Re: How to solve this type of equation in Mathematica?
- To: mathgroup at smc.vnet.net
- Subject: [mg59964] Re: How to solve this type of equation in Mathematica?
- From: Jeffrey Lyons <not-me at nospam.net>
- Date: Fri, 26 Aug 2005 04:54:19 -0400 (EDT)

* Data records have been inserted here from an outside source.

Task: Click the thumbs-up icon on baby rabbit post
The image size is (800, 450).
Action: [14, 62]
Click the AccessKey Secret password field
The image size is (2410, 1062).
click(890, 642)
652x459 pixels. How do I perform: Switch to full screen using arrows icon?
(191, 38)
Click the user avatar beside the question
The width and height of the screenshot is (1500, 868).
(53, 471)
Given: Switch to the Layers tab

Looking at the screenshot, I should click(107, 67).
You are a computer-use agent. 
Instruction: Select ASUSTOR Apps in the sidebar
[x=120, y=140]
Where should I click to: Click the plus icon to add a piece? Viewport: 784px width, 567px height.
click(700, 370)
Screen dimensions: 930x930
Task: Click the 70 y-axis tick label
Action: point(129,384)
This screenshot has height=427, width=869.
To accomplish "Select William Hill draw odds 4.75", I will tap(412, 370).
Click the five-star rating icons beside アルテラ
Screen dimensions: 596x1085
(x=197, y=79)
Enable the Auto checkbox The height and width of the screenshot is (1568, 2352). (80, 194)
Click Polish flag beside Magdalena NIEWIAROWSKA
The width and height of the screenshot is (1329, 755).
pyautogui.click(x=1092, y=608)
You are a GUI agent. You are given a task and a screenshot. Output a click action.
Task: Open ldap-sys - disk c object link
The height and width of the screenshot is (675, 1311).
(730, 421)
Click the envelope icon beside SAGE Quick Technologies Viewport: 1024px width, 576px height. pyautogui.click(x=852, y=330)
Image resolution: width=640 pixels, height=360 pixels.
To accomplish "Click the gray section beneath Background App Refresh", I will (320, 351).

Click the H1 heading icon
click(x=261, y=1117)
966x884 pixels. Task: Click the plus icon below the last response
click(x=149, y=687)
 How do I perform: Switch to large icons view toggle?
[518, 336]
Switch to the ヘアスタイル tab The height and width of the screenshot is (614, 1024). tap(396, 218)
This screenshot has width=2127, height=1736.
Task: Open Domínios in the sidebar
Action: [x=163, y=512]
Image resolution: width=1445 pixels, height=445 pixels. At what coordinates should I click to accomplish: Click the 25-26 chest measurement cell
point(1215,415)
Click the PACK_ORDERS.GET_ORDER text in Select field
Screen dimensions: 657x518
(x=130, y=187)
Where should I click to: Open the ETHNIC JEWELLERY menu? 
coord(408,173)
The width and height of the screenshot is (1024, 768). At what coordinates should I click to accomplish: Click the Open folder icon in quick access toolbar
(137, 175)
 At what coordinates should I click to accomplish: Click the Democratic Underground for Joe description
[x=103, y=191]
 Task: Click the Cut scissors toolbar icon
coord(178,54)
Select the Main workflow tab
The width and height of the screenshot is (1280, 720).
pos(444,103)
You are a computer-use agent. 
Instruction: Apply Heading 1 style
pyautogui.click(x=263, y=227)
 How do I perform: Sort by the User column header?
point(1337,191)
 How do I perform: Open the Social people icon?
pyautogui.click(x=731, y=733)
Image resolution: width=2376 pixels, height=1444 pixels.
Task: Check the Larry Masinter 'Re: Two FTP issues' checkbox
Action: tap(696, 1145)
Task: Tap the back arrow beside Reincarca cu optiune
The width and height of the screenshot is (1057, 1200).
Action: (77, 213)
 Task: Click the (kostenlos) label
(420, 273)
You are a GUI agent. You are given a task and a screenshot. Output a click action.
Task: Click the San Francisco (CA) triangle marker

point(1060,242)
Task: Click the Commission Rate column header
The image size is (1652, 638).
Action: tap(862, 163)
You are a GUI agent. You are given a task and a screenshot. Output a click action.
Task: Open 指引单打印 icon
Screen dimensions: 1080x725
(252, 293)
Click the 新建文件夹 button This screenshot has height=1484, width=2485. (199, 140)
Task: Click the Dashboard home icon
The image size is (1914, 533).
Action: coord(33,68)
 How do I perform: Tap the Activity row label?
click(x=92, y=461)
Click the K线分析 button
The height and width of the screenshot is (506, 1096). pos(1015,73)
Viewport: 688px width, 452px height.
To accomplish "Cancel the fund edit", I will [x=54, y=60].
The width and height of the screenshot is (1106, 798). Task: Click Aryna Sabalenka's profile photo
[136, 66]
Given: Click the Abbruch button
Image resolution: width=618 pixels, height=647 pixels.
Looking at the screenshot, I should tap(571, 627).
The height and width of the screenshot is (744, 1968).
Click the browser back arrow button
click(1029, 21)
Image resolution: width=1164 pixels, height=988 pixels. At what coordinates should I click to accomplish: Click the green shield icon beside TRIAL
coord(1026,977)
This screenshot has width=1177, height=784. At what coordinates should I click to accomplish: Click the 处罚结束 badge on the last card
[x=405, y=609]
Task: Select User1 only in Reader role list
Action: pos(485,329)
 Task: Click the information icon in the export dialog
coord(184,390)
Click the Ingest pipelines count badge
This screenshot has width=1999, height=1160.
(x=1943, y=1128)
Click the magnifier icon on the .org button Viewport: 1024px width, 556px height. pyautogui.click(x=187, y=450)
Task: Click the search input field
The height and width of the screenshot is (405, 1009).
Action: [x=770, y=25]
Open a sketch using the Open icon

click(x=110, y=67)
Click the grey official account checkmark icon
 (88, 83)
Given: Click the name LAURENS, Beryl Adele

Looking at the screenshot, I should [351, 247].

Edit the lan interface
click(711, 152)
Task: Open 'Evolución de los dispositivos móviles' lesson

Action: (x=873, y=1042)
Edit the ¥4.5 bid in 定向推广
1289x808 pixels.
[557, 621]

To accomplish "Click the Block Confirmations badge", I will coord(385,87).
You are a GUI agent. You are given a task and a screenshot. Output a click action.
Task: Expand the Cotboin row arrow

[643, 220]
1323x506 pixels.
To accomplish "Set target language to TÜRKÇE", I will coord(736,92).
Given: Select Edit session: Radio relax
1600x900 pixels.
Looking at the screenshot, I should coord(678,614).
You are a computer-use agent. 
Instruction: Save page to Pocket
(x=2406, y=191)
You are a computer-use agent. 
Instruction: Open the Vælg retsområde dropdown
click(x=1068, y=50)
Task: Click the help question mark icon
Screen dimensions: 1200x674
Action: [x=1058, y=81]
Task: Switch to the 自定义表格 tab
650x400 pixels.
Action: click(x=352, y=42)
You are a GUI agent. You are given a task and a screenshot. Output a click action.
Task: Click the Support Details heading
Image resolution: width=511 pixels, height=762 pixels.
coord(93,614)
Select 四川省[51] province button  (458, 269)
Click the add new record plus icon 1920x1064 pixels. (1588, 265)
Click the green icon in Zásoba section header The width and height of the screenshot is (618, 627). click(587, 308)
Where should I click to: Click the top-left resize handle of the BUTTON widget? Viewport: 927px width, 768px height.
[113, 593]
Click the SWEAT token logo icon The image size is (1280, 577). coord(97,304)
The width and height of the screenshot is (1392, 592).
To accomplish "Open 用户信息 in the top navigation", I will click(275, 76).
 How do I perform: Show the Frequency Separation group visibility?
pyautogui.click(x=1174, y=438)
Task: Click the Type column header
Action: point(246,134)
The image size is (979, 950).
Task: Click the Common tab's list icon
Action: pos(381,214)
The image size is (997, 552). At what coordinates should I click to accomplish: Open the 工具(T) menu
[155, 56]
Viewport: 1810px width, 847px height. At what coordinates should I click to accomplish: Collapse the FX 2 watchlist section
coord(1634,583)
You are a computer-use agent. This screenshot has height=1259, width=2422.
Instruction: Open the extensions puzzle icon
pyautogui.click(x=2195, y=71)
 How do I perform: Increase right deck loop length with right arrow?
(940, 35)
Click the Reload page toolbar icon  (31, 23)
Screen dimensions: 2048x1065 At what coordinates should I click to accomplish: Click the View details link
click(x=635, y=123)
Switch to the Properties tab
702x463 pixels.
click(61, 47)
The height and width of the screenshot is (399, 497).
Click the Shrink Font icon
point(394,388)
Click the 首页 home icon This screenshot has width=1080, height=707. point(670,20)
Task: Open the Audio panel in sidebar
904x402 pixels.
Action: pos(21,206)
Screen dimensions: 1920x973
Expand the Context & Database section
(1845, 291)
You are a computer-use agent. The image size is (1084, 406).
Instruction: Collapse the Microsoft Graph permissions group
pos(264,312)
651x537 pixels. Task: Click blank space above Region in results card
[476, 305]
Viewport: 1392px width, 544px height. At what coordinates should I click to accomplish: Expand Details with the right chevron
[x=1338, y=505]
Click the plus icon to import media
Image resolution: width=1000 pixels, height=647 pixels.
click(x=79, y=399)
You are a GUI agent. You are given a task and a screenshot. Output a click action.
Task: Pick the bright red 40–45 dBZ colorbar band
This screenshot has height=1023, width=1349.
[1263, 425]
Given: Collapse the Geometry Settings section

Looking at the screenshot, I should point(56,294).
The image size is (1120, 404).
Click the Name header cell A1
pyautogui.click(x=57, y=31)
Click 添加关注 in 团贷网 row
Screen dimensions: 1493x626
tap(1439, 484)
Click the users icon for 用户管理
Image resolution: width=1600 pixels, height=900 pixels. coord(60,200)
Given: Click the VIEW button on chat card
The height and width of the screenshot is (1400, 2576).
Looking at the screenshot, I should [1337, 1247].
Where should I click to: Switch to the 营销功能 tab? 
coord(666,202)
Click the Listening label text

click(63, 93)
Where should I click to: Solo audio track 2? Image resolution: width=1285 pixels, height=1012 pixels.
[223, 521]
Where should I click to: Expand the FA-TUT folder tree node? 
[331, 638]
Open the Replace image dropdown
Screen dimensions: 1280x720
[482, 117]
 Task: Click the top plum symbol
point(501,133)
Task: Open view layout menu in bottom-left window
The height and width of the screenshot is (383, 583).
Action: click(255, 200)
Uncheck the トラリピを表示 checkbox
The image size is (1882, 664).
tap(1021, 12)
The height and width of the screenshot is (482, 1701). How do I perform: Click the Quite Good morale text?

- References: <dehk97$cbs$1@smc.vnet.net> <dek81g$a7m$1@smc.vnet.net>
- Reply-to: not-me at nospam.net
- Sender: owner-wri-mathgroup at wolfram.com
On Thu, 25 Aug 2005 10:54:40 +0000 (UTC), Ronald Bruck <bruck at math.usc.edu> wrote: >In article <dehk97$cbs$1 at smc.vnet.net>, Jeffrey Lyons ><not-me at nospam.net> wrote: > >> Hi, I would like to be able to solve the equation: >> >> Equal[Integrate[Times[Plus[P, x], f[x]], List[x, P, >> DirectedInfinity[1]]], 1] >> >> in Mathematica. Is there any way to do this? >> >> That is I would like to solve for f(x) when we know that >> integrating (x + P) f(x) from P to Infinity over x equals 1. >> > >Nothing beats mathematics. Not even Mathematica. > >Your equation (in LaTeX) is, as I make it out, > > \int_P^\infty (x+P)f(x) dx = 1. > >Assuming f is continuous (!), we can differentiate both sides wrt P to >obtain > > -2P f(P) + \int_P^\infty f(x) dx = 0. > >This implies f is differentiable (except maybe at 0); so we can >differentiate again wrt P, > > -2f(P) - 2P f'(P) - f(P) = 0. > >Thus f'(P) = -3/2 f(P)/P. > >It follows that f(P) = k P^(-3/2). But now you have a problem, >because (x+P)f(x) is NOT integrable at infinity (asymptotically, it's >like k/sqrt(x)). > >I don't think there is such a function. However, I haven't examined >what happens at points of discontinuity. > >--Ron Bruck Ron, are you saying there is no solution to my equation, ie there is no f(x) for which my equation holds?? Just to clarify P>0.